__Task input__
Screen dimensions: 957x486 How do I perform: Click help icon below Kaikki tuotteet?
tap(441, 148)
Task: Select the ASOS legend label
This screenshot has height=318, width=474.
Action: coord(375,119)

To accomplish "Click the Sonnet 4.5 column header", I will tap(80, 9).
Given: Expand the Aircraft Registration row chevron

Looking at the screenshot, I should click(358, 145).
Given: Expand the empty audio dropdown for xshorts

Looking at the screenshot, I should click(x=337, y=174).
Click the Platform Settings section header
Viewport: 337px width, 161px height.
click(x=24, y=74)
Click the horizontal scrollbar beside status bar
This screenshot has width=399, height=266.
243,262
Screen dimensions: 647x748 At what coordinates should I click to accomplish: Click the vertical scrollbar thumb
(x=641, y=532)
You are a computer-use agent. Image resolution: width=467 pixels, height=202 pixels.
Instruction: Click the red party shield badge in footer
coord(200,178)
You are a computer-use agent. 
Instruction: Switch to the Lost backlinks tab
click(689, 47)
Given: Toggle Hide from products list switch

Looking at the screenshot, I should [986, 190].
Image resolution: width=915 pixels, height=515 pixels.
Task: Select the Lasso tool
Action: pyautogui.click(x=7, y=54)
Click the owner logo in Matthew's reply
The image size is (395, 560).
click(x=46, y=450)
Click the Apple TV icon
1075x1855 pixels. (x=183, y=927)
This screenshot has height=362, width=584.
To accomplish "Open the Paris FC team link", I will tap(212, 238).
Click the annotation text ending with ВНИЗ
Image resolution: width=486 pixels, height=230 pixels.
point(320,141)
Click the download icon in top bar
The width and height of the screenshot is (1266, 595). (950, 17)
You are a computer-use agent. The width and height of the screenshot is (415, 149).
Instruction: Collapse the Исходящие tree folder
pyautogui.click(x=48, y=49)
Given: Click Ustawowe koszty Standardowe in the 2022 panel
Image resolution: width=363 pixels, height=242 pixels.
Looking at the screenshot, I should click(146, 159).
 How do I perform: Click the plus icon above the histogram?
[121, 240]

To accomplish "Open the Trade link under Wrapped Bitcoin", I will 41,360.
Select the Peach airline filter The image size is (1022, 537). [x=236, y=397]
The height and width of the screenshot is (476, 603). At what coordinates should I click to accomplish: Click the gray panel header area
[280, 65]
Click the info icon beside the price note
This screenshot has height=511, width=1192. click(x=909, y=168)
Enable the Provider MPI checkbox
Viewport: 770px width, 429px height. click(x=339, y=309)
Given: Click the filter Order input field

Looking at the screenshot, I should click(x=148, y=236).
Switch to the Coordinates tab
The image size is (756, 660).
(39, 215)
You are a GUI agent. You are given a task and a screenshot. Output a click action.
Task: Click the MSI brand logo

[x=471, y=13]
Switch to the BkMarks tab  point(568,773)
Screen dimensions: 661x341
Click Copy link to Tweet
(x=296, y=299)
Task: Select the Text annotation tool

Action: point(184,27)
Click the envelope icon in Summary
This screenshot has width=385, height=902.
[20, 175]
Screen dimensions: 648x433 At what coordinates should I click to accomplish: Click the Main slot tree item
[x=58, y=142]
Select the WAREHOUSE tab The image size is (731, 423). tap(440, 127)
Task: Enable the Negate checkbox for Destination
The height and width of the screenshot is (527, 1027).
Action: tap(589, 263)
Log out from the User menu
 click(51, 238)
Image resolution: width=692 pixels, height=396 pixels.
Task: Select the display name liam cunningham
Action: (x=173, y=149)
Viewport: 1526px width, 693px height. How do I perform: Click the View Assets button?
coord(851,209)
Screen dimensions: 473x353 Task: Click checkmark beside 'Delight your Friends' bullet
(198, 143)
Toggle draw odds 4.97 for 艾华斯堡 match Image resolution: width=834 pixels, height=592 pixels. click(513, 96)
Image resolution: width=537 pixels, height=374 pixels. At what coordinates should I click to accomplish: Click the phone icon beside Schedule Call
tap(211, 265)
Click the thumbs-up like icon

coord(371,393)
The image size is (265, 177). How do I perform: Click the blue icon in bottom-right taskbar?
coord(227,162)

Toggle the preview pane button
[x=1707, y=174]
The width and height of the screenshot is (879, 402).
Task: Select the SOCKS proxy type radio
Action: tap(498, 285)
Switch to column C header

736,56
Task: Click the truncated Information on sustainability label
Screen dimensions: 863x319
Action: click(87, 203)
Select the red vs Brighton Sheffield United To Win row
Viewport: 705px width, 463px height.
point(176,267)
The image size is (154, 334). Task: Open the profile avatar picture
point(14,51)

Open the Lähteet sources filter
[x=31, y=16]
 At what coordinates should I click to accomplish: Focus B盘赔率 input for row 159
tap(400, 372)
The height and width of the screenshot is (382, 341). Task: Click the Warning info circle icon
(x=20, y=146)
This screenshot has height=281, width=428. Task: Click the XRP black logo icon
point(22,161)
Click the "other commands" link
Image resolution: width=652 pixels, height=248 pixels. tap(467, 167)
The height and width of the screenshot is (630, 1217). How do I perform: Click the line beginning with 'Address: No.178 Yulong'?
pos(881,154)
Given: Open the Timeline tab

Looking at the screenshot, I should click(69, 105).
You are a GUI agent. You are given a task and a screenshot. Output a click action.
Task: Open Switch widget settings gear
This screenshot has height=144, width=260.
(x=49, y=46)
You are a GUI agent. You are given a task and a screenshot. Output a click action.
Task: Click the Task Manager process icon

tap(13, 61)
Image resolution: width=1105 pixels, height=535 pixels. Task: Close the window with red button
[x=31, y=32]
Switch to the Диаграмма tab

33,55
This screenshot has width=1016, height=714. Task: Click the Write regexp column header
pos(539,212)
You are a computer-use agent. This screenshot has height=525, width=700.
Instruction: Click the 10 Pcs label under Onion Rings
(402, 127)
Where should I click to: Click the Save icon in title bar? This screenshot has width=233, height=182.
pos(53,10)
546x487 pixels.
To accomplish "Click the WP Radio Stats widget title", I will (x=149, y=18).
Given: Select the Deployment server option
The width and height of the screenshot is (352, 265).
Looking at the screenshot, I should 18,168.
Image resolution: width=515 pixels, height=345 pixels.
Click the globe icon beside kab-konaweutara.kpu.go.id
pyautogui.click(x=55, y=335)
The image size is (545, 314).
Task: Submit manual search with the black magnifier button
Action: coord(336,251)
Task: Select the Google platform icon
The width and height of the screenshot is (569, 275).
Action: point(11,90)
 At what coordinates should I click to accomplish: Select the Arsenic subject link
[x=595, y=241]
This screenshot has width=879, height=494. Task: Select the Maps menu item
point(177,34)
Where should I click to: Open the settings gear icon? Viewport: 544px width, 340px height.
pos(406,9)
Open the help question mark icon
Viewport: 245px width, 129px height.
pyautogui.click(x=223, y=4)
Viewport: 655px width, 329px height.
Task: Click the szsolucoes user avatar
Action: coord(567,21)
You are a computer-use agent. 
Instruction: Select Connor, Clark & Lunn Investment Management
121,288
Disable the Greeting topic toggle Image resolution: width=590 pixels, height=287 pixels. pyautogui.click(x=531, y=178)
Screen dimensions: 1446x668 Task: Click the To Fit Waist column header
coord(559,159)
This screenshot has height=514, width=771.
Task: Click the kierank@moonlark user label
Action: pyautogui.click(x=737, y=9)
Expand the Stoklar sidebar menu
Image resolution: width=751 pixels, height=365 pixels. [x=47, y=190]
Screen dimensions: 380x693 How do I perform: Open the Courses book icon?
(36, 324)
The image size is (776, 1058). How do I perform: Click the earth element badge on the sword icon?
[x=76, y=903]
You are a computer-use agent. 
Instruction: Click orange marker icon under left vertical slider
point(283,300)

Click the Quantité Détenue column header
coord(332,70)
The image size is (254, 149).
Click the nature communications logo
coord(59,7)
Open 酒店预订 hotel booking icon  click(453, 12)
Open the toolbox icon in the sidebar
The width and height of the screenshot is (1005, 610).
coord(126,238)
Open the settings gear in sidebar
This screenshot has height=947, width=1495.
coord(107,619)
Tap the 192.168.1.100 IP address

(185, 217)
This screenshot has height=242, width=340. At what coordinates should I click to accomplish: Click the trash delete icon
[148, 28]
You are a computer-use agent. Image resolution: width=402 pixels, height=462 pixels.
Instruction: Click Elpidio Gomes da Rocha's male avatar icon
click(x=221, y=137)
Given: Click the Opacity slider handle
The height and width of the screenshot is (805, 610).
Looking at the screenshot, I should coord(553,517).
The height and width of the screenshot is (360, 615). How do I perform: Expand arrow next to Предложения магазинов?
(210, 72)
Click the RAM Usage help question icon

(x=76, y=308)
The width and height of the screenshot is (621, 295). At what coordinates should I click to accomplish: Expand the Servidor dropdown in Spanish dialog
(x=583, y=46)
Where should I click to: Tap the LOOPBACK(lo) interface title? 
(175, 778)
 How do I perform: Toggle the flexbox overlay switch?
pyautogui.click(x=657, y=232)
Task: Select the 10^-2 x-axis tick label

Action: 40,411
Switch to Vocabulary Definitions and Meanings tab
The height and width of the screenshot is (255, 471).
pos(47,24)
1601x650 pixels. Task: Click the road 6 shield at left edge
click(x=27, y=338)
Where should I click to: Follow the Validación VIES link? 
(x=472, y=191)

__Aim of the exercise__
Reproduce precisely the span of lines that begins at the line containing "Task: Select the 10^-2 x-axis tick label" and ends with the last line of the listing.

__Reply__
Task: Select the 10^-2 x-axis tick label

Action: 40,411
Switch to Vocabulary Definitions and Meanings tab
The height and width of the screenshot is (255, 471).
pos(47,24)
1601x650 pixels. Task: Click the road 6 shield at left edge
click(x=27, y=338)
Where should I click to: Follow the Validación VIES link? 
(x=472, y=191)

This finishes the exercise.